Brief:
Report every line of the records that contains the word "window", copying each such line in full.

Data provided:
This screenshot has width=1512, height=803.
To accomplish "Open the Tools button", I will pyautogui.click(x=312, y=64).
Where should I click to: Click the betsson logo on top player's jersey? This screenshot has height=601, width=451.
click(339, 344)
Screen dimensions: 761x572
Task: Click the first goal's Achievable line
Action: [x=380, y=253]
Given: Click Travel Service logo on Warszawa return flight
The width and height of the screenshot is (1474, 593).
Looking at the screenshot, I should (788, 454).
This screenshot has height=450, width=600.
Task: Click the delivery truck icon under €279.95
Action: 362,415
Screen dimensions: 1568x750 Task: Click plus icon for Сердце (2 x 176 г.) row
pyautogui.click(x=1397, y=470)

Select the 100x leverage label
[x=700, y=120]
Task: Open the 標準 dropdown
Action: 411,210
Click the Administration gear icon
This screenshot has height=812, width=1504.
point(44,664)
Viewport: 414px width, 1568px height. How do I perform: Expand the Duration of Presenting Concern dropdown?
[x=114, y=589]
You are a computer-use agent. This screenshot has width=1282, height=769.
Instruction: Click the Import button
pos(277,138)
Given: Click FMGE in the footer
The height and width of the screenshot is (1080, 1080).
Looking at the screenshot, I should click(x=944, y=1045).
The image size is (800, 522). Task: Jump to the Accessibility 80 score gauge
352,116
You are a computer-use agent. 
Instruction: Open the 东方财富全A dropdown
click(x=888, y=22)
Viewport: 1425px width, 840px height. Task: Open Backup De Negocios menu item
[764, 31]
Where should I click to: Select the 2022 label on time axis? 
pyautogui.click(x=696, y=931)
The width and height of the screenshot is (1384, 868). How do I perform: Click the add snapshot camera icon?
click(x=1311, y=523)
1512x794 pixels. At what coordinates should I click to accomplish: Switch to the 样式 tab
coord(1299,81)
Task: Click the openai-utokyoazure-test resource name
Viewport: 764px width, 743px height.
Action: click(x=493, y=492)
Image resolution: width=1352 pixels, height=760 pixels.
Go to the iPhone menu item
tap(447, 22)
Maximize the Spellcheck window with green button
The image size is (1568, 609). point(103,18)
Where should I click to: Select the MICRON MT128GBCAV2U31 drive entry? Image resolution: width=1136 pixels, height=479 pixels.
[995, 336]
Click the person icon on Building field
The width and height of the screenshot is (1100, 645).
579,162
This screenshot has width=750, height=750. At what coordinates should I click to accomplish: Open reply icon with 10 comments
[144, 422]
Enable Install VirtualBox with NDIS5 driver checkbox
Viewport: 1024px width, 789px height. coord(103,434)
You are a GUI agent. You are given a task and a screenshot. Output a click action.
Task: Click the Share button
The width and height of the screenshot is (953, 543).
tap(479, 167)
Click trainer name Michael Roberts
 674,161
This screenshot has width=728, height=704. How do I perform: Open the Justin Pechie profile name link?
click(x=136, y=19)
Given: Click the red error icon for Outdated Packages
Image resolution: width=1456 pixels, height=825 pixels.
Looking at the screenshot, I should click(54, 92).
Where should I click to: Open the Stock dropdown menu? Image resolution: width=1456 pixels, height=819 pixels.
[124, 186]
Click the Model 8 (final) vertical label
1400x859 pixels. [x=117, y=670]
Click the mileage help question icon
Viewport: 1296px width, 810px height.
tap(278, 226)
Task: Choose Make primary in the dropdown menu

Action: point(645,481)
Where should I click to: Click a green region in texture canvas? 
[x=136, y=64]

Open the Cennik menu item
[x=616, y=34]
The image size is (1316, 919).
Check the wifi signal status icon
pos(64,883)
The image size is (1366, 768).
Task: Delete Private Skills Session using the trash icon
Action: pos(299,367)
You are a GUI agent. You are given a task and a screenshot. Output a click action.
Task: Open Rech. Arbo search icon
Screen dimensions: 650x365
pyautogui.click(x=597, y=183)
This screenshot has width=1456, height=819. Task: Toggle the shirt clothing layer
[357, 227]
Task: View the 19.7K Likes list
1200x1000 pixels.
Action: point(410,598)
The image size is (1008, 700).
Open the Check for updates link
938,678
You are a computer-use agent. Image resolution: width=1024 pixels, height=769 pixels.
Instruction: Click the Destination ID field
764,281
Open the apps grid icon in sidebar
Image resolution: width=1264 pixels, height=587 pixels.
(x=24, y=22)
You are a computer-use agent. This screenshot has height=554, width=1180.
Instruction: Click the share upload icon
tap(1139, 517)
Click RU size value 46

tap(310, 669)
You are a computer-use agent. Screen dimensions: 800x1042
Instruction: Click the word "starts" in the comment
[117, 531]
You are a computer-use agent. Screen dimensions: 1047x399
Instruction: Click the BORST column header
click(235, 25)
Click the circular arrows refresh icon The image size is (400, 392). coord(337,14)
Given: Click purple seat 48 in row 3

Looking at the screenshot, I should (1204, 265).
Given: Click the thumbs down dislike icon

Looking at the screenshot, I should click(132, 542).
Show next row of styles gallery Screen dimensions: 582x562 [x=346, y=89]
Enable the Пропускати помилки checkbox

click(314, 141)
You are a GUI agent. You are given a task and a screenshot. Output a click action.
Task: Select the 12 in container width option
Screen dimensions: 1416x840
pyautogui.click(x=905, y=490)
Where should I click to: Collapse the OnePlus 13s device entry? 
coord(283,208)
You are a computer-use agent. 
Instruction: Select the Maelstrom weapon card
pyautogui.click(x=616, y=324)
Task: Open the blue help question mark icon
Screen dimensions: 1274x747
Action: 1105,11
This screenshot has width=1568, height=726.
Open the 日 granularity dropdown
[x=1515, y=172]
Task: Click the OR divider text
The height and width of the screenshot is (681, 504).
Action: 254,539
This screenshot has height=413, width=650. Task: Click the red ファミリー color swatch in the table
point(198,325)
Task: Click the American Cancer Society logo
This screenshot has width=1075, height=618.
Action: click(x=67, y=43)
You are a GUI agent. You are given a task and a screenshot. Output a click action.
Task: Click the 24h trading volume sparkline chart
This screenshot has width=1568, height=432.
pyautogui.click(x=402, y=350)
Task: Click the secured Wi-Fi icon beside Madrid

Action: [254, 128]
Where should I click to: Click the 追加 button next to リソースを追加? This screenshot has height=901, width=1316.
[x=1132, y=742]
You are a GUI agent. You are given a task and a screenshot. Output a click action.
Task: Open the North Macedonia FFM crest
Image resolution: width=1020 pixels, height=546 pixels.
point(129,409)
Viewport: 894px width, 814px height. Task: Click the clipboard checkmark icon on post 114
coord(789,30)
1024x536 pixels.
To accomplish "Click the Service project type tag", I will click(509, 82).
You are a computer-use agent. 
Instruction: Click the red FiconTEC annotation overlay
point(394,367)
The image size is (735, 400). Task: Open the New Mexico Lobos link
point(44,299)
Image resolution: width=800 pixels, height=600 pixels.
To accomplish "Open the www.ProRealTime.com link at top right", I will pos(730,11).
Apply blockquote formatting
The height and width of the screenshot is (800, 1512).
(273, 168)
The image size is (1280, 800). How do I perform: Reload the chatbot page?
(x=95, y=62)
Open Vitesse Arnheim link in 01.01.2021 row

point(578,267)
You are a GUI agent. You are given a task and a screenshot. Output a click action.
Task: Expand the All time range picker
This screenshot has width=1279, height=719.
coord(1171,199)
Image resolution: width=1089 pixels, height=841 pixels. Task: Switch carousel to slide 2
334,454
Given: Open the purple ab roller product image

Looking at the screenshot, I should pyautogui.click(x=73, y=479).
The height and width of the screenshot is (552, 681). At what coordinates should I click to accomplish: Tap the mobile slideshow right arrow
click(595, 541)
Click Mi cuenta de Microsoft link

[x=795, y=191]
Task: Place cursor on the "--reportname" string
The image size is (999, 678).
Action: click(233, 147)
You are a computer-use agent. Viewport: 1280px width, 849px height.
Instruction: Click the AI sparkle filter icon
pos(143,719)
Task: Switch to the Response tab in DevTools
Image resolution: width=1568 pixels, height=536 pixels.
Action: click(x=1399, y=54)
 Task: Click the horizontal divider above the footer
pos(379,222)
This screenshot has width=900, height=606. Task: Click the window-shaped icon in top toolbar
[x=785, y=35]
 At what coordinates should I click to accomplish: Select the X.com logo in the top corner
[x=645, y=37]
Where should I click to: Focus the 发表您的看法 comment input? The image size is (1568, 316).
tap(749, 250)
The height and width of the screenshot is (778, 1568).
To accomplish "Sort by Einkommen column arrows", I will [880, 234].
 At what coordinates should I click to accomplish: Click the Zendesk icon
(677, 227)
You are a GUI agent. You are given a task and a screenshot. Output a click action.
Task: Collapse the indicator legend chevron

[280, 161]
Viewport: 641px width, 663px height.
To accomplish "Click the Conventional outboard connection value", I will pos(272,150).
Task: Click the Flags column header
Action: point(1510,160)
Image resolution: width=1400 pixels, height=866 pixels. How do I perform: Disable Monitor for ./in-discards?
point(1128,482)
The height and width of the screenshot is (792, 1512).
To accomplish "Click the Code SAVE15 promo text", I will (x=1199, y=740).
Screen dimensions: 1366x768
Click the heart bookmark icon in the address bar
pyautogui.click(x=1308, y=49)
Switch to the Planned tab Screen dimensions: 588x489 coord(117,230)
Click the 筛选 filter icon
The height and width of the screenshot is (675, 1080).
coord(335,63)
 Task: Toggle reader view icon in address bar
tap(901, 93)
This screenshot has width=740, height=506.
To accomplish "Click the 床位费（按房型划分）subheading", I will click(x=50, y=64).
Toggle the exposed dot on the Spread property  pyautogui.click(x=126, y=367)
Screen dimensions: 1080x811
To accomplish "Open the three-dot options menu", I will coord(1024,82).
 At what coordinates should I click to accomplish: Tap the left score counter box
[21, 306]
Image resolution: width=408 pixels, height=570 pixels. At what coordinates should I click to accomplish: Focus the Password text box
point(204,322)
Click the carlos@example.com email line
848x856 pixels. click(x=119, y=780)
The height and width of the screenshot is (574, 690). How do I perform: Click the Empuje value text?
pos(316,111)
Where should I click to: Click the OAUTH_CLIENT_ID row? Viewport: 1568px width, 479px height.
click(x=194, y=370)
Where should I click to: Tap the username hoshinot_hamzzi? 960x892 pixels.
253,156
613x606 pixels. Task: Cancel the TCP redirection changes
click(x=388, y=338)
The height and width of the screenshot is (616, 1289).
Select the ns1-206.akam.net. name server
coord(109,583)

Exercise result:
Maximize the Spellcheck window with green button
This screenshot has width=900, height=606. Task: Click the window-shaped icon in top toolbar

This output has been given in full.